Dalam kerangka operasional seperti itu, dia menilai belum ada kebutuhan mendesak untuk merevisi UU Anti Terorisme dengan mengakomodir wewenang penangkapan dan penahanan oleh BIN.
“Yang lebih urgen, menurut saya, adalah penambahan anggaran guna mengembangkan program BIN, bukan revisi agar BIN bisa menangkap orang,” tegasnya.
Jika persoalan wewenang menangkap dan menahan yang dipersoalkan, menurut Nanda, hal itu bisa dikoordinasikan dengan Kapolri, tidak harus dimasukkan dalam Undang-undang. Dia menilai, kewenangan menangkap pelaku kejahatan ekstrim yang selama ini dipegang Polri sudah benar dan tepat.
Lagi pula, tambahnya, selain harus menjelaskan semua operasinya secara tertutup kepada Komisi I DPR RI, BIN juga harus tetap menjalankan akuntabilitas operasionalnya kepada publik. Jika penangkapan dan penahanan tidak terpublikasi maka kewenangan tersebut sangat berpotensi mendorong kekuasan otoriterianisme.
“Untuk mencegah potensi tersebut, revisi UU Intelijen belum diperlukan,” tegas legislator dari Daerah Pemilihan Sumatera Utara I ini.
Dia justru menyarankan, agar BIN bisa bekerja sama dengan mitra penegak hukum mulai dari Polri, Dinas Imigrasi, Bea Cukai sampai hingga TNI, atau kalau perlu Interpol.

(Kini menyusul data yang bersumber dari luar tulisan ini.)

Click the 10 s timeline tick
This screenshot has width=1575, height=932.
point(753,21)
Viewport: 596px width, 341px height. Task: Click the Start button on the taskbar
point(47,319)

Toh menurut Nanda, BIN sudah menunjukkan capaian kinerjanya saat bersama Polri berhasil mencegah aksi teror pada Desember 2015 lalu.
Nanda juga tak mau terjebak pada kontroversi wacana yang menyebut BIN kecolongan pada tragedi teror bom di Jalan MH Thamrin Kamis (14/1/2016) lalu.
“Tidak penting lagi perdebatan apakah BIN kecolongan atau tidak. Yang penting BIN bisa berfungsi optimal dengan program dan anggaran yang sudah mereka ajukan,” pungkas putra Surya Paloh itu.